When Cranley was a guest on the July 13 broadcast of attorney Rob Richardson, Jr.’s show on 1230 AM WDBZ “The Buzz” — the blackface version of 700 AM WLW — the smack down turned nearly into a shouting match about — what else? — streetcars, parking meters and Qualls’ fiscal management. Then Cranley started spouting his black credibility because his campaign staffers are a diverse bunch and therefore he is more inclusive.

It’s true former Councilwoman Laketa Cole, who is black, sat on the back of Cranley’s Northside Fourth of July parade float, warbling something indiscernible through a bullhorn to parade revelers.

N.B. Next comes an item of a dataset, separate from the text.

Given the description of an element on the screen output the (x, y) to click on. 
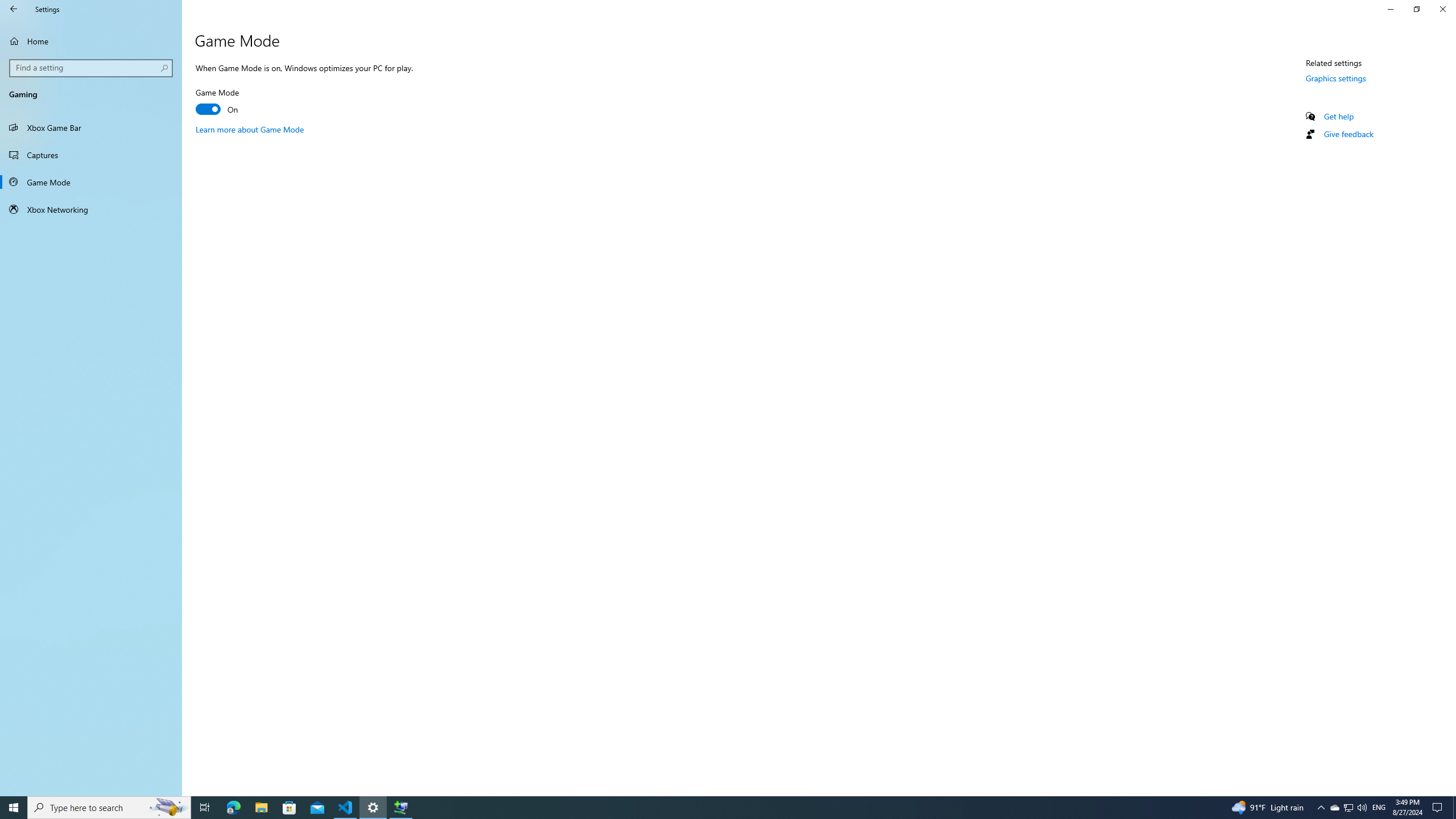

Cole’s lackluster council stint was marred by a 2007 near-street fight with her boyfriend’s ex and a 2009 traffic stop for minor infractions; this doesn’t exactly catapult her to the spot of Most Trustworthy Negress To Help Win a Mayoral Election On Black Votes. Neither, Roxanne Qualls, does merely showing up places on cat feet where you know black folks frequent to demonstrate to them/us whatever it is you’re trying to show them/us.

That you’re down?

Renting President Barack Obama’s Walnut Hills campaign re-election headquarters will not imbue yours with any mojo, juju, black winningness or black respect. Sadly, there aren’t any black magnets left behind within its walls to attract the throngs of thirsty black voters who showed up for Obama in Cincinnati’s neighborhoods similarly colored like Walnut Hills.

What each of you should do is pay attention.

Cityfolk are talking.

At Northside’s Take the Cake, where a counter seat is like a front-row bleacher to the best eavesdropping and gossip to the left and right, a white man whose opinion and insight I like to hear told me frankly last week that Cranley is so far “the candidate of no.”

“No streetcar. No privatized parking (meters). No this, no that. I’d like for him to tell us what we can do.”

I never thought about it like that but I think I agree.

The week before that, a black man whose opinion and insight I value told me he’s likely voting for Qualls because “anybody who agrees with (Councilman Christopher) Smitherman and COAST (Citizens Opposed to Additional Spending and Taxes),” he paused for dramatic effect, “can’t be for the right thing,” he finished, referring to Cranley’s vehement and vocal oppositions to the streetcar. (That’s two votes for Qualls, if you’re counting.)

I’ve thought about that and I think I mostly agree. The streetcar’s visage as the city’s go-nowhere white whale is more complicated than the absolute and divisive issue it’s made out to be.

If it’s built, some will feel hoodwinked; if it’s not, we’ll look like losers.

I am squeamish around anyone returning repeatedly to different posts in elected city government; it’s like the penultimate busman’s holiday.

One day you’re gonna have to stop riding that bus on your day off and find another way to get around, one that does not give you so much perpetually unfulfilled access to attention, control and what is familiar.

Most of our city council people and mayors are recycled names from family or political dynasties who sometimes go away only temporarily but return to eventually sniff us out and see if they can get back into City Hall.

Doesn’t this trouble you at all? In the least little bit?

Don’t you get tired of seeing the same names on the ballot, like Smitherman and Charles Winburn? And don’t you have idea fatigue that plagues you from hearing the same stale ideas twisted slightly into seemingly new ways?

These people are shape shifters; yet, I am waiting for someone on council to actually be a leader and to address this city’s shooting deaths in a way that doesn’t simply mean hiring more officers — only later to have to lay them off — or for someone to take an interest in our homeless and indigent populations in a humane way that doesn’t merely sweep them under the rug in some distant part of town so the shiny, happy downtown revelers won’t have to lay eyes or quarters on them.

Give someone else a chance, for God’s sake.

Can we get a city worker to change the locks on all the doors at City Hall? How about voters educating themselves? You know you do not have to expend your maximum number of council votes, right? 

If only politicians were cicadas.

At least we’d have a longer cycle of silence before the commencement of incessant droning and that annoying buzzing about.

The only difference is cicadas, while butt-ugly, die after they mate.